I’m going to kick things off with a quote from the philosopher Murray:
“When Chekhov saw the long winter, he saw a winter bleak and dark and bereft of hope. Yet we know that winter is just another step in the cycle of life. “
As always, well said, Bill. But I’m not suggesting winter is worth living for; we’ve been there and done that already. No, I’m merely reminding you that winter doesn’t last forever. Even Phil Connors was freed from his time loop prison eventually.
It is intrinsically linked to the concepts of rebirth, rejuvenation, renewal, resurrection and regrowth. There are lots of “re’s” associated with this season, which is a sort of middle child in the seasonal family tree.
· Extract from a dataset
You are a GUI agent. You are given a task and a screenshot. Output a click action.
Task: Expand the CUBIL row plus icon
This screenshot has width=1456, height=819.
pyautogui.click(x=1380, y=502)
Spring begins and ends at different points in time depending on where you lay your hat.
In the Northern Hemisphere (like in the land of those would-be world conquerors, the Germans) the astronomical equinox between March 19th and 21st marks the first day of spring, and the summer solstice around June 21st is taken as the first day of summer. In Persian culture the first day of spring is the first day of the first month (called Farvardin) which begins on the 20th or 21st of March.
According to the Celtic tradition, which is based solely on daylight and the strength of the noon sun, spring begins in early February, near Imbolc or Candlemas (Christmas for candles?) and continues until early May (Beltane).
As far as anyone is concerned, you are now a world traveler. You’re welcome.
But getting back to spring, many of us develop cabin fever over the course of the winter and it can suck the zeal out of you faster than a mother-in-law at a family dinner. Our pets feel the effects of winter too; being stuck inside for months instead of being able to roam free (and leave your waste all over my yard) isn’t easy for those with the instinct to run free. Squirrels and most other actual wildlife, whether they be domestic or otherwise, were also born to enjoy the warmer weather.
Fun fact: I shovel a path from our front porch to the tree in our front yard every time it snows so our local squirrel population can reach the treats and leftovers my wife leaves for them. She also leaves food out for the skunks, possums, rabbits, cats and whatever the hell else is roaming out there at night or waiting to chase me in the wee hours of the morning when I’m walking to work. Ain’t she the best?
But I think winter must be hardest on plant life. Can you imagine being rendered catatonic for months by your environment? Yes, I realize I just described every federal government employee on both sides of the border, but focus, people! Spring resurrects flowers and other plant life, which in turn gives life back to bees, birds and the homeowners in my neighborhood.
It brings back delicious scents, more hours of sunlight, moderate temps, green grass, vegetable gardens, the human desire to travel, leaves on trees (which you eventually have to rake up!), open windows, outdoor exercise routines, and a bunch of other stuff that I’m not smart enough to consider.
But it’s the rebirth part that should concern us most today. Spring is a perfect time to let hope back into your heart and give life a chance again. Step outside and let the warmer wind blow across the stress lines on your face. Let the sun dry your tears. Breathe in the scents of spring and let them rejuvenate your spirit.
Life is hope and no season better embodies life than springtime.